Teens have a knack for instantaneously inducing insanity in the adults around them. They’re stubborn, closed, risk-taking, and their, “That’s not normal” alarm is clearly malfunctioning – they think everything isn’t normal (Exhibit A: you) except for the questionable hooligans they call friends. So, how do you, as a parent, not just survive this but actually help your once-upon-a-time sane child as well?

In the next article we’ll get into specific skills. For now, you need to know two things about the teenage brain to have any hope of navigating this problem. Dr. Larry Steinberg, a leading researcher on teenage risk-taking has found that, first, the rational decision-making system of the brain develops quite early. As hard as this is to believe, your teen is no more “irrational” than you. This uncomfortable fact is largely what’s behind those punishingly sharp arguments you’re beginning to have. The kid’s starting to make some sense – in a zombie sort of way. The take home, here, is your teen also realizes there’s a problem between you two and is at as much of a loss explaining or fixing it as you.

Second, as near as Steinberg can tell, teens are like sports cars without breaks. The make and model of this car is the socio-emotional system. It develops quite early and is behind the ecstatic feeling of bliss when around friends and the crushing desperation of nihilism when alone.
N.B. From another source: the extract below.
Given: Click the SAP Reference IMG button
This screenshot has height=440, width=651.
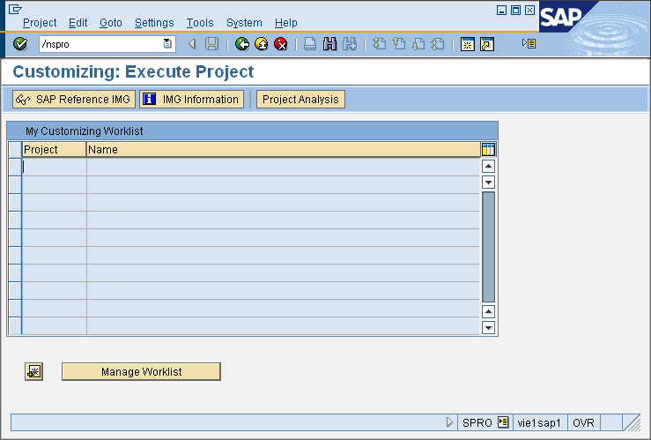Looking at the screenshot, I should [73, 100].
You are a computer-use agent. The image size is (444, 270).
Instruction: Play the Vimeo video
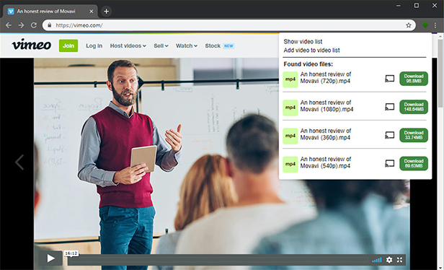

Teens are figuring out who they are and self-discovery is, by definition, a social act of comparison. And, that act is going 250 miles an hour. Your teen is literally a friends-addict.

The underdeveloped cognitive-control system is the missing breaks. This system finishes developing in your early 20’s and enable planning, consequences reward and risk comparison, emotional self-regulation, inhibition, and abstract thinking. This amounts to intense short-term thinking, emotional instability, and blindness to consequences. So, teenager stuff.

Putting these pieces together, your teen is rational enough to both see and be confused by how he’s being torn in two by the intense need to be with others and know himself. At the same time, he’s recklessly writing checks his body can’t cash – on a biological level he literally doesn’t know when to quit. Man, I’m glad I’m not a teenager.